[Brief A] Translate this sentence from the Alpha Capital securities purchase agreement text below into Spanish: "The conversion price as of the Initial Closing Date was $0.0078, and therefore warrants to purchase 96,153,846 shares of Common Stock were issued to Alpha Capital."
[Brief B]
Answer these questions using the Alpha Capital securities purchase agreement text below:
(i) On what date was the first tranche funded?
(ii) What is the per share exercise price of the Alpha Warrants?
(iii) Which firm determines the VWAP used in calculating trading value?

── Document segment ──

Securities Purchase Agreement with Alpha Capital
 
iHookup Social, Inc. (the “Company”) entered into a Securities Purchase Agreement, dated August 5, 2015 (the “SPA”) with Alpha Capital Anstalt (“Alpha Capital”), to issue and sell up to, in principal amount, $1,500,000 of convertible notes, payable in two tranches (the “Alpha Notes”). The first tranche of $750,000 was funded on August 5, 2015 (“Initial Closing Date”) and the second tranche of $750,000 will be funded upon the Company reaching a “trading value” of at least $2,000,000 during each thirty (30) calendar day period commencing one (1) calendar day after the Initial Closing Date and ending on the one hundred and fiftieth (150th) day after the Initial Closing Date (“Second Closing Date”, and with the Initial Closing Date, each a “Closing”). “Trading value” means the number of shares traded on the Company’s principal trading market during a specified period multiplied by the volume weighted average price (“VWAP”) for such trading period as determined by Bloomberg L.P. for the Company’s principal trading market.
 
Pursuant to the SPA, the Company also issued warrants to Alpha Capital to purchase up to a number of shares of the Company’s common stock (“Common Stock”) equal to the purchase price of the Alpha Notes divided by the conversion price in effect as of the date of Closing (the “Alpha Warrant”). The conversion price as of the Initial Closing Date was $0.0078, and therefore warrants to purchase 96,153,846 shares of Common Stock were issued to Alpha Capital. The Alpha Warrants’ per share exercise price of $0.00936 is equivalent to 120% of the conversion price.

───
── Records supplied ──

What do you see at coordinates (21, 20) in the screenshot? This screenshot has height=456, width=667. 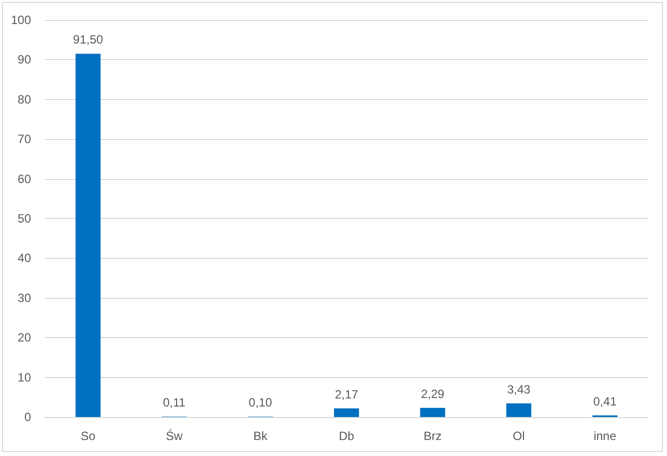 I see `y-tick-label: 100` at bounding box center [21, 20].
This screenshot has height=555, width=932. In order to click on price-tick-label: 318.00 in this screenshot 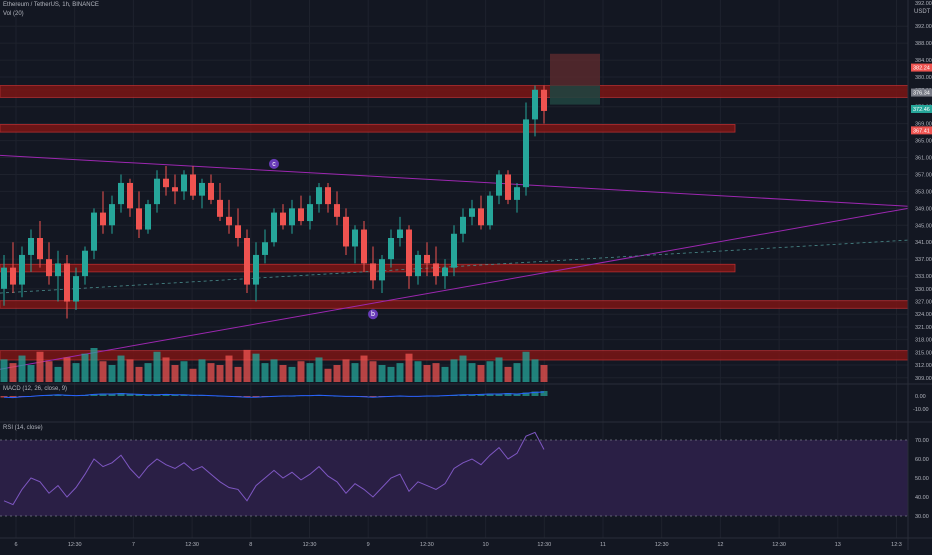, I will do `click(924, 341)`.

───
── Records supplied ──

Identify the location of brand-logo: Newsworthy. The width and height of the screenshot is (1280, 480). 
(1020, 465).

───

[Problem solution A] El precio de conversión a la Fecha de Cierre Inicial era de $0.0078 y, por lo tanto, se emitieron a Alpha Capital warrants para comprar 96,153,846 acciones ordinarias.

[Problem solution B]
(i) August 5, 2015
(ii) $0.00936
(iii) Bloomberg L.P.